Inspiration
Support teams spend up to 40% of their time answering the exact same Level 1 questions over and over. When new, unknown issues arise, they get solved in a ticket, but that solution rarely makes it back into the company knowledge base in real-time. We wanted to build an agent that doesn't just read a static knowledge base—but actively learns and writes to it autonomously.
What it does
MongoMind is an AI agent that monitors incoming support tickets. Its workflow goes far beyond standard chat: Search: When a new ticket arrives, it uses the official MongoDB MCP Server to execute a semantic vector search on the Atlas database for similar historical problems. Resolve: If it finds a match, it synthesizes a polite, accurate response to the user. Escalate: If the issue is novel, the agent recognizes its limitations and escalates the ticket to a human expert. Self-Improve: Here is the magic. Once the human expert resolves the ticket, MongoMind automatically kicks back in. It extracts the core problem and the human's solution, and uses the MongoDB MCP to permanently insert this new knowledge back into the database. The next time that question is asked, MongoMind handles it automatically.
How we built it
We built the agent using Node.js and the Google Gen AI SDK (@google/genai). To connect to the database, we integrated the official MongoDB MCP Server (mongodb-mcp-server) running over Standard I/O. We provided the gemini-2.5-flash model with three custom tools that map directly to the MCP server's capabilities: search_knowledge_base -> Maps to MCP mongodb_aggregate (Vector Search) add_to_knowledge_base -> Maps to MCP mongodb_insert escalate_to_human -> Triggers human-in-the-loop workflows By giving Gemini the ability to execute these MCP commands, it became a fully autonomous, state-mutating agent rather than just a RAG chatbot.
Challenges we ran into
Integrating the MCP server on a Windows environment presented some interesting edge cases. Initially, running the MCP server via npx caused silent hangs and timeouts because it was waiting for interactive shell inputs that aren't exposed over stdio. We overcame this by installing the MCP server locally as an npm package and executing the compiled binary directly, ensuring rock-solid stability. We also had to carefully map Gemini's tool outputs to the strict Zod parsing requirements of the MCP SDK using the callTool helper. Furthermore, we had to architect an exponential backoff logic loop (callGeminiWithRetry) to prevent our high-volume vector search queries from crashing due to free-tier API rate limits.
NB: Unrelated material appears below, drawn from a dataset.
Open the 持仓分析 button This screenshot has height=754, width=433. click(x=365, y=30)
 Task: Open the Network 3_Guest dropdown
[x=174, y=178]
Accomplishments that we're proud of
We are incredibly proud to have built a closed-loop AI system. Most hackathon projects focus on Reading data (RAG). We successfully built an agent that Writes and mutates state, creating a system that gets smarter every time a human interacts with it. Leveraging advanced Atlas Vector Search natively inside our workflow via Gemini's text-embedding-004 model was a massive success.
What we learned
We learned the immense power of the Model Context Protocol (MCP). By simply plugging in the MongoDB MCP server, we instantly gave our Gemini agent the ability to query, vectorize, and modify a production-grade database without having to write hundreds of lines of custom CRUD API wrappers.
What's next for MongoMind
Slack Integration: Hooking the escalate_to_human tool directly into a Slack channel so human engineers can reply natively, triggering the DB ingestion seamlessly.